_Provided information:_
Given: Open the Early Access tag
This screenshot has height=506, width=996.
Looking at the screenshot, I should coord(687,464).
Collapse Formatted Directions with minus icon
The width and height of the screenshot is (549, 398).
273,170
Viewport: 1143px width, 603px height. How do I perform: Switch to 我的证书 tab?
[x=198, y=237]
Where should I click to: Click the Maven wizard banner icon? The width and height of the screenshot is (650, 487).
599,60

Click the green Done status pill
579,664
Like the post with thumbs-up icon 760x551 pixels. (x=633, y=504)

* * *

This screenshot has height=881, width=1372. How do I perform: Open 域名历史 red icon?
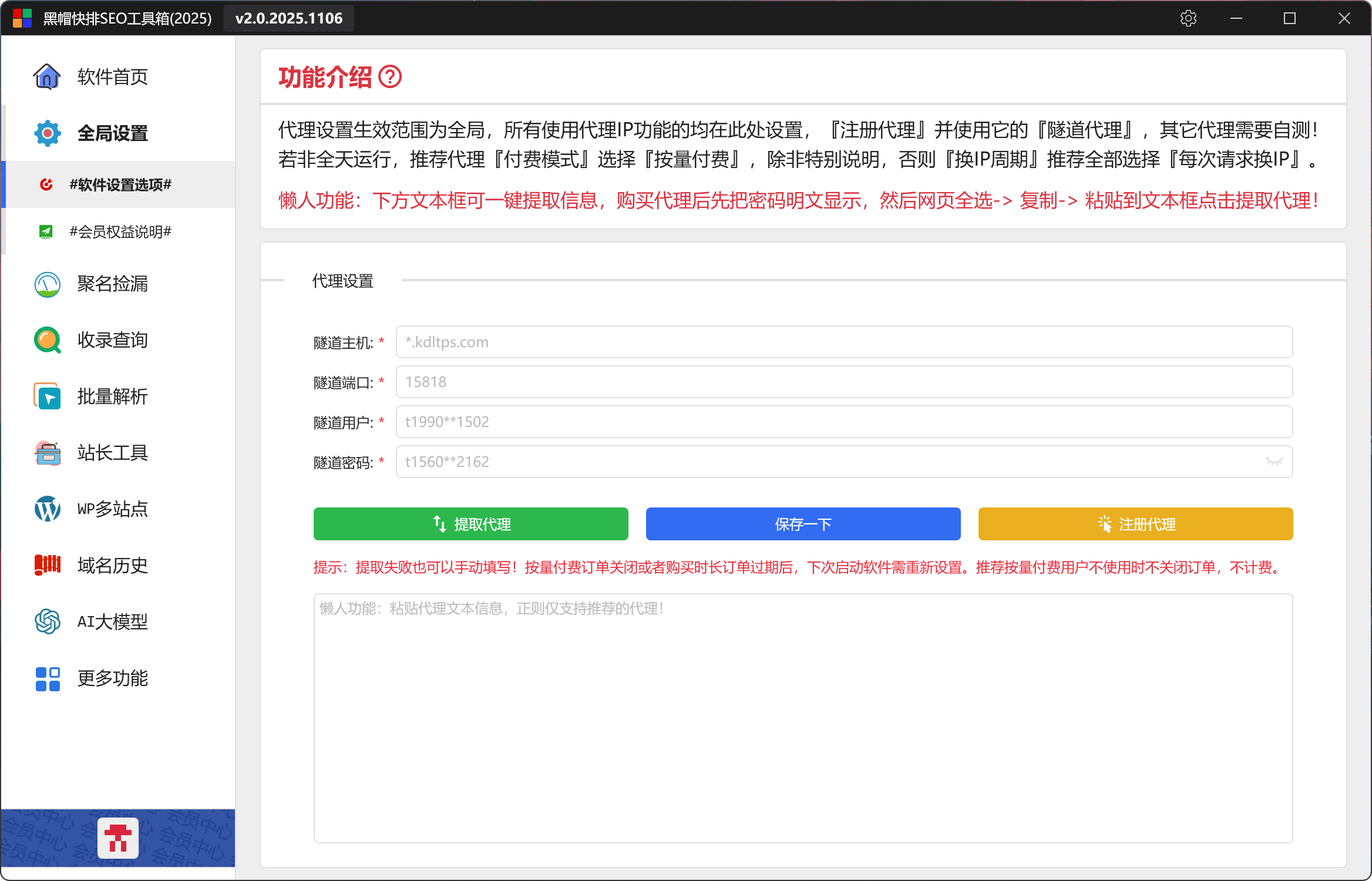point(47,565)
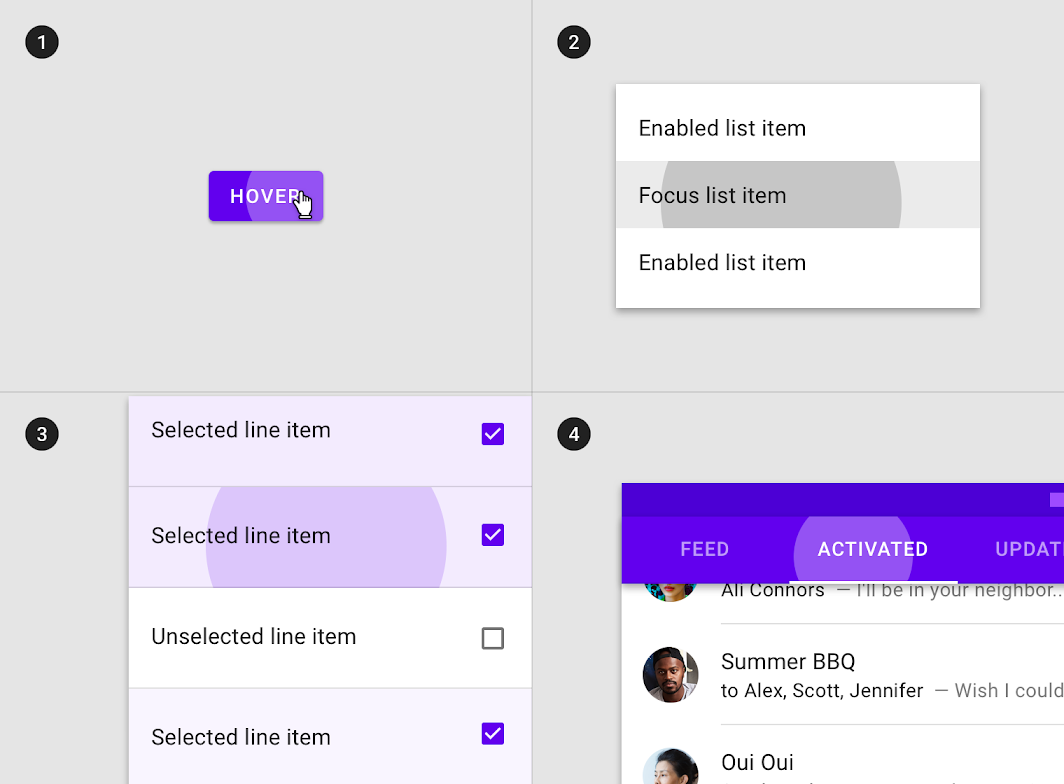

==

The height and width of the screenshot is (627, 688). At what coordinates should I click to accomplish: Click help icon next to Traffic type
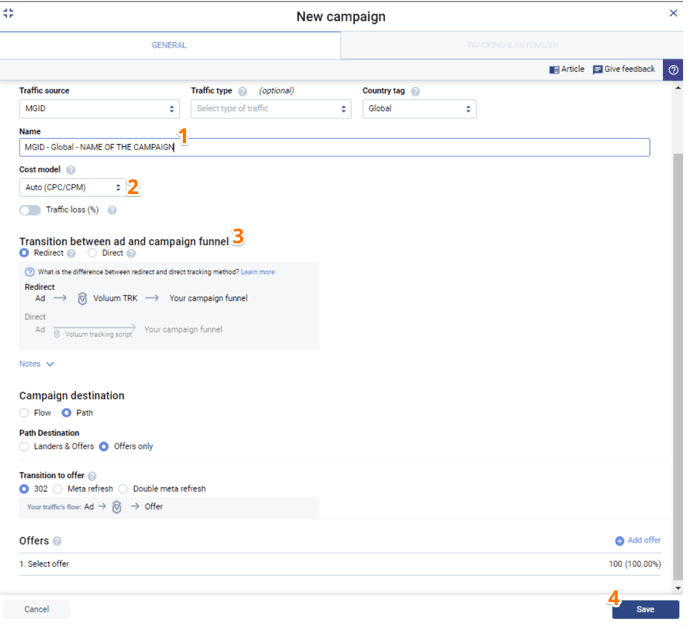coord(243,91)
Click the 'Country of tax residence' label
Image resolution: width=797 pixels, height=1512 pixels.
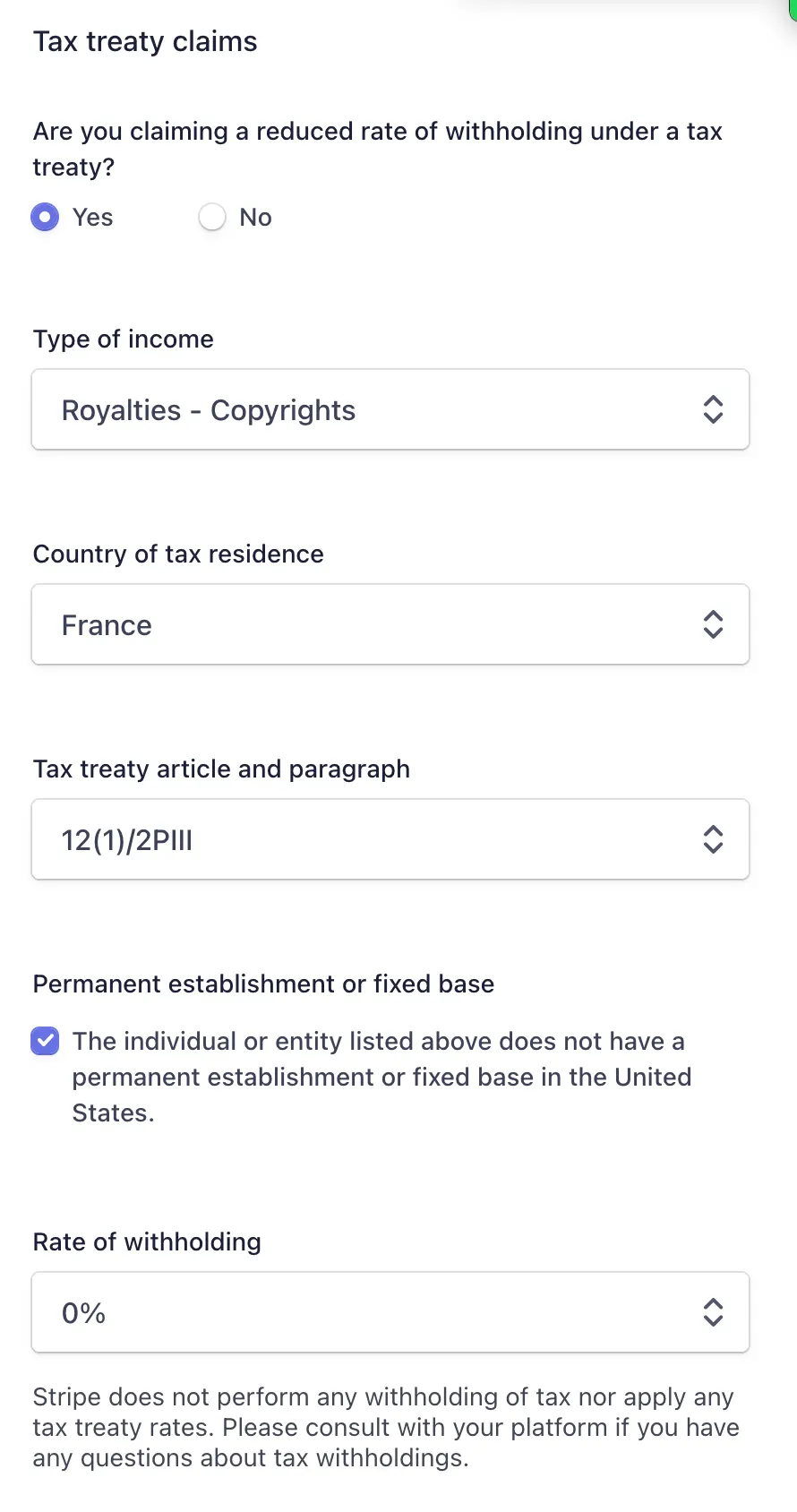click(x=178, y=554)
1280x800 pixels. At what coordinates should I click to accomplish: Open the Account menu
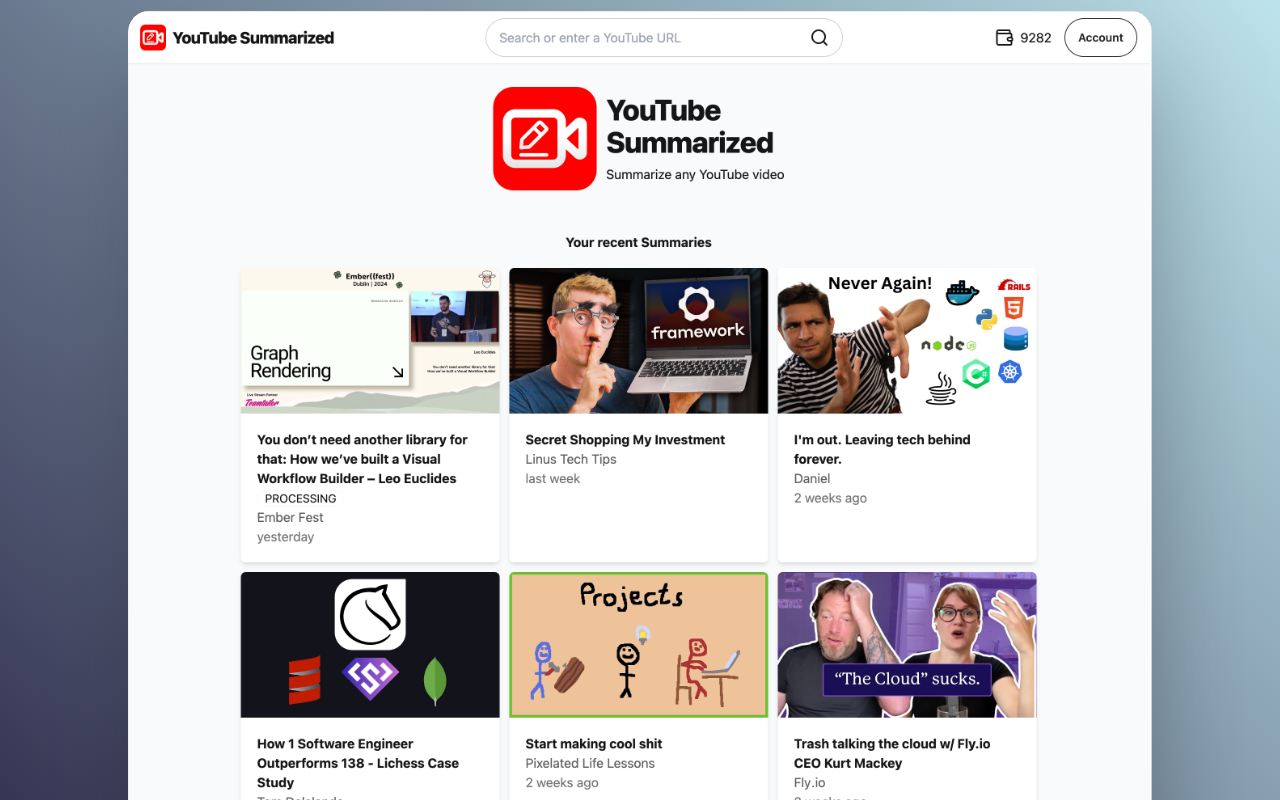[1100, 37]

_Do this:_
Transcribe the listing above word for word, starting with the line that contains "Click the green Done status pill" and going on through the line that contains "Like the post".

_Task solution:_
Click the green Done status pill
579,664
Like the post with thumbs-up icon 760x551 pixels. (x=633, y=504)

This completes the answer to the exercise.